Extracted material >>
****

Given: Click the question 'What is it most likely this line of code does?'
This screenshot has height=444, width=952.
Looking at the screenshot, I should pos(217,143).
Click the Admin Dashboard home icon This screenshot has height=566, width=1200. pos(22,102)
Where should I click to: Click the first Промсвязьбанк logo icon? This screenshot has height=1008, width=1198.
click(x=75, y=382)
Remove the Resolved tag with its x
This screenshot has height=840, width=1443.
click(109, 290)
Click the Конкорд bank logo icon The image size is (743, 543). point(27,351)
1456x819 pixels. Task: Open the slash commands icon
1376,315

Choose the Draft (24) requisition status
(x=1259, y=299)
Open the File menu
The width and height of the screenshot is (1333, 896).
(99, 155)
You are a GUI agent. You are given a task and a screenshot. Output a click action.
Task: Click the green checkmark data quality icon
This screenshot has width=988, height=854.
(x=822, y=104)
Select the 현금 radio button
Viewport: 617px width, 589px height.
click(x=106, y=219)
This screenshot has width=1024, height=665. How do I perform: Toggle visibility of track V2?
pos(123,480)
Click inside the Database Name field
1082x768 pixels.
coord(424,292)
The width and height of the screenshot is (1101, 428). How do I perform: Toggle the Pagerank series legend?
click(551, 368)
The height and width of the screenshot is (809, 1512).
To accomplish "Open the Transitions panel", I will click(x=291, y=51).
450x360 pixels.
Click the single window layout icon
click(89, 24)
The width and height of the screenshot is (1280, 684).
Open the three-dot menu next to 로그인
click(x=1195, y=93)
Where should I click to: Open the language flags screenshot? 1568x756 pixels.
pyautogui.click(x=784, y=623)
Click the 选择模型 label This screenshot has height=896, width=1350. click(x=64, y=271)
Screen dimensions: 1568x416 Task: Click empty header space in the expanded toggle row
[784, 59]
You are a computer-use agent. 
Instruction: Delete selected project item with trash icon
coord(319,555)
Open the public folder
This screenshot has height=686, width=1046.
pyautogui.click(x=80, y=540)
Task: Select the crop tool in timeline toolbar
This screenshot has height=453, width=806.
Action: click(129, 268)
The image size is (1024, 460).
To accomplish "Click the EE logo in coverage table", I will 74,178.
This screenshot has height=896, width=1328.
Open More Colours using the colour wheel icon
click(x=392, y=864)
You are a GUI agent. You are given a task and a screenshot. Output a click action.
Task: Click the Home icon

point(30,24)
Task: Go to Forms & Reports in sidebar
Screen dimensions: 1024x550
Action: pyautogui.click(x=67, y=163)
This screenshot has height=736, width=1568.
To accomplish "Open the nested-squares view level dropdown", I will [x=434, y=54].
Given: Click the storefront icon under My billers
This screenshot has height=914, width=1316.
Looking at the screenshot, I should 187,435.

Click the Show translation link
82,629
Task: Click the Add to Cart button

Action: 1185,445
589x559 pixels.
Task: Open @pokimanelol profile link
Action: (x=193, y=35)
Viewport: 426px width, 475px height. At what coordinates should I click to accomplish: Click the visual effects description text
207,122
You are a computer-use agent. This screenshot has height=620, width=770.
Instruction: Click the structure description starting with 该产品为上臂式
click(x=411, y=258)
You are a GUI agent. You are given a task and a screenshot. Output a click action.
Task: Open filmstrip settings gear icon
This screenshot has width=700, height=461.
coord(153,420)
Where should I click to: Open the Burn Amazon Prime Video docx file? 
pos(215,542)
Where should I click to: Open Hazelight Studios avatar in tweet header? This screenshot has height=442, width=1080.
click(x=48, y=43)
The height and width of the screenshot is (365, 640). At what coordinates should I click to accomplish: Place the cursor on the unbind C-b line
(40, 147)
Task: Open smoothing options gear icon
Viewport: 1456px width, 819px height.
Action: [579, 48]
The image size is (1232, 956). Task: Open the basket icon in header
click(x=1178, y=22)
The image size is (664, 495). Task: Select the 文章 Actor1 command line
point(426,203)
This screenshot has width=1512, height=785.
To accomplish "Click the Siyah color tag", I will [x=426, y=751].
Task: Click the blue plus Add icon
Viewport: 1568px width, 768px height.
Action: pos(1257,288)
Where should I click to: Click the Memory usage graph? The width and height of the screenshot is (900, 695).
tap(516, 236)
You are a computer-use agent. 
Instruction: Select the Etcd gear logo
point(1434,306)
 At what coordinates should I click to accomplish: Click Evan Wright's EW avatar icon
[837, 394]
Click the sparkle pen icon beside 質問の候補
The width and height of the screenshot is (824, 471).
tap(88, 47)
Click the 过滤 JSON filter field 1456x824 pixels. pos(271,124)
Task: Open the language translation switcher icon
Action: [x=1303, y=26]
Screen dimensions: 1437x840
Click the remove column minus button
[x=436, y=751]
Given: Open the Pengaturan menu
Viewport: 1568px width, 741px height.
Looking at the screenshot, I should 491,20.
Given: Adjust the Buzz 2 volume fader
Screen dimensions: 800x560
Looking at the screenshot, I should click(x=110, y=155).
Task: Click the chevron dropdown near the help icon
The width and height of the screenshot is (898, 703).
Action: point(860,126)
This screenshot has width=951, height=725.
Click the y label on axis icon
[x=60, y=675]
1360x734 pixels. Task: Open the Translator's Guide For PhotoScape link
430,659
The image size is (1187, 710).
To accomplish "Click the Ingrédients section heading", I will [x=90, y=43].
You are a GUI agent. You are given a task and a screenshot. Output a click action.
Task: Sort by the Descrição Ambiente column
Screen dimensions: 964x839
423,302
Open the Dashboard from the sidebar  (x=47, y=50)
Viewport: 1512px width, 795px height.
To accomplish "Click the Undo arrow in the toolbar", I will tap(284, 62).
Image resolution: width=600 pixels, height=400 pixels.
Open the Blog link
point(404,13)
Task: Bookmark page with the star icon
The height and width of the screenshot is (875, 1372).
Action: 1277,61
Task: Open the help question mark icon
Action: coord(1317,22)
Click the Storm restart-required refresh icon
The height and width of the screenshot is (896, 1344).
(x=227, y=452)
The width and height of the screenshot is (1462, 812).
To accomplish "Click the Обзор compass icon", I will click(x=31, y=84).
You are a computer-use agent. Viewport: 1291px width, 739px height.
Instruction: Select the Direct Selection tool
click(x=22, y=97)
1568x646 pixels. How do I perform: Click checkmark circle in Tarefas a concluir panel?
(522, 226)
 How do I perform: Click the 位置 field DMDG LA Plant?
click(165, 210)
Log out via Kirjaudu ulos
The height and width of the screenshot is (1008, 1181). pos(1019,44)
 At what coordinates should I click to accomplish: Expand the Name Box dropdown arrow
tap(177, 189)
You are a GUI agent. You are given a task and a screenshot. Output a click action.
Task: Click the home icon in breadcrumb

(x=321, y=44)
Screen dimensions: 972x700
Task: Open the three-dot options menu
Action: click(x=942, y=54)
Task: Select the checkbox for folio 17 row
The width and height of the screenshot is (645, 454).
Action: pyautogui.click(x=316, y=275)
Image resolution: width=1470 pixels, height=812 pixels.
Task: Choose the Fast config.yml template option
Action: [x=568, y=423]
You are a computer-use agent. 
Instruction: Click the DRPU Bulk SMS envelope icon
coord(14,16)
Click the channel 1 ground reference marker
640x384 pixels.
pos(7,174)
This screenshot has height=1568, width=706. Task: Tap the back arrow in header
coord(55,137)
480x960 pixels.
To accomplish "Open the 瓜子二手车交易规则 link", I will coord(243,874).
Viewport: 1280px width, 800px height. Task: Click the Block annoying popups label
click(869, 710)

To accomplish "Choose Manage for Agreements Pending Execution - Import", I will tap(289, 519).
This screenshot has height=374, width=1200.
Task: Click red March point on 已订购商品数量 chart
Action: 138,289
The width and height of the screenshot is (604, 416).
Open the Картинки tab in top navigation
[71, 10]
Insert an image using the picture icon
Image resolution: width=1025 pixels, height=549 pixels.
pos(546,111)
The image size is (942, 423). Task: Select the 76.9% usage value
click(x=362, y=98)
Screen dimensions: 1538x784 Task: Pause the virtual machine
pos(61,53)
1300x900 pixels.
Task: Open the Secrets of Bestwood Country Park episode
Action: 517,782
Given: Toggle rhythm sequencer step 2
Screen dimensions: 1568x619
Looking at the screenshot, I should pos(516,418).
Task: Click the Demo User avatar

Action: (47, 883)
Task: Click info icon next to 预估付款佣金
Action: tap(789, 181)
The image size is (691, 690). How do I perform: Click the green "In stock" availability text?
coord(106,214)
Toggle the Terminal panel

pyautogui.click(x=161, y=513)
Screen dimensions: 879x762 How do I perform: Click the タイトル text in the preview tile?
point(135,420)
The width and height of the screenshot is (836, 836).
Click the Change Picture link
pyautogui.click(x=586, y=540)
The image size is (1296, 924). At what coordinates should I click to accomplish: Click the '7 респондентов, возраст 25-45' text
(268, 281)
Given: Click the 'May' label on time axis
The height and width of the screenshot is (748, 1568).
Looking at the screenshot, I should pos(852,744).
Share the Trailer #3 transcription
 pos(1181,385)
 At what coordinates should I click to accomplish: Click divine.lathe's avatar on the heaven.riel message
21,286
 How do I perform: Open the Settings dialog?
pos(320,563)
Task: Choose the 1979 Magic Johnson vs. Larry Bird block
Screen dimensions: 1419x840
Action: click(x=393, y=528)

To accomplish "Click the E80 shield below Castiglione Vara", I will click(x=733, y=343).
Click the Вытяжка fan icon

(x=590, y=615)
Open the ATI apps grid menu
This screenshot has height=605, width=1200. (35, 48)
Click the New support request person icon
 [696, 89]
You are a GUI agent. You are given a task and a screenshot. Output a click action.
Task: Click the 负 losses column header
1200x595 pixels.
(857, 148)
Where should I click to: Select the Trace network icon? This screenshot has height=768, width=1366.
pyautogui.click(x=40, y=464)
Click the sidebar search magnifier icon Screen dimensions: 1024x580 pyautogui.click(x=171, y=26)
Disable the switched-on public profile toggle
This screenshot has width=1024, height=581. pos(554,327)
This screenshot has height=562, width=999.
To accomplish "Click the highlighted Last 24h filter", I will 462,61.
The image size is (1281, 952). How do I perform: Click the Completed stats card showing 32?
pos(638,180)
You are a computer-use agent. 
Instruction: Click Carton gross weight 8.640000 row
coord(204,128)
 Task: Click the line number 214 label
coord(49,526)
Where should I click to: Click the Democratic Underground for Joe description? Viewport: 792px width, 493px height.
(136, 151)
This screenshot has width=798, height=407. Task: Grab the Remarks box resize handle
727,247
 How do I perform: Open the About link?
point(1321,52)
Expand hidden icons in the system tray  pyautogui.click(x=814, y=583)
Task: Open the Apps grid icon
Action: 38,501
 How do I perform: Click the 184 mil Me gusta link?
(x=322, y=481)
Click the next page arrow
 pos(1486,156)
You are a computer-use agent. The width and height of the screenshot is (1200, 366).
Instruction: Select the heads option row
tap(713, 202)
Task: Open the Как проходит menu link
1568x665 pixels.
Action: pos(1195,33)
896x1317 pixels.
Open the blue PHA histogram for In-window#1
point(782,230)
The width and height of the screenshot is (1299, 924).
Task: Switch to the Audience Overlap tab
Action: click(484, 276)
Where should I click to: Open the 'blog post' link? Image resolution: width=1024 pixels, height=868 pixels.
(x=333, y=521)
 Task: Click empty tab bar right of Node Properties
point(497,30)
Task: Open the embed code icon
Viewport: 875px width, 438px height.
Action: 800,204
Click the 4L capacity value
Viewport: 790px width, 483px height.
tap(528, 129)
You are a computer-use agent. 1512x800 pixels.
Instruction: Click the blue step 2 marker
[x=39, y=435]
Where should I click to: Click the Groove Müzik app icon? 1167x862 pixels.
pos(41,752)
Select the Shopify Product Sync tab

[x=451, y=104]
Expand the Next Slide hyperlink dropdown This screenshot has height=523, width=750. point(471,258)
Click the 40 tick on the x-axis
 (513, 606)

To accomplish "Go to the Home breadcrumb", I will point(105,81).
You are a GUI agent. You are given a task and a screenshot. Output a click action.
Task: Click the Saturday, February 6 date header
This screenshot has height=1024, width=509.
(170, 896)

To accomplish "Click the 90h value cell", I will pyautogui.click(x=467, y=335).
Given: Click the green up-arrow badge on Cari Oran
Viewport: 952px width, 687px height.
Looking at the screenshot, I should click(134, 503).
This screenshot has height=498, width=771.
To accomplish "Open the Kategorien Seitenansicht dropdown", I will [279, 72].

****

Exercise goal >>
Return every line of the records that contains the word "Choose". Case matters.

Answer to the task >>
Choose the Draft (24) requisition status
Task: Choose the Fast config.yml template option
To accomplish "Choose Manage for Agreements Pending Execution - Import", I will tap(289, 519).
Task: Choose the 1979 Magic Johnson vs. Larry Bird block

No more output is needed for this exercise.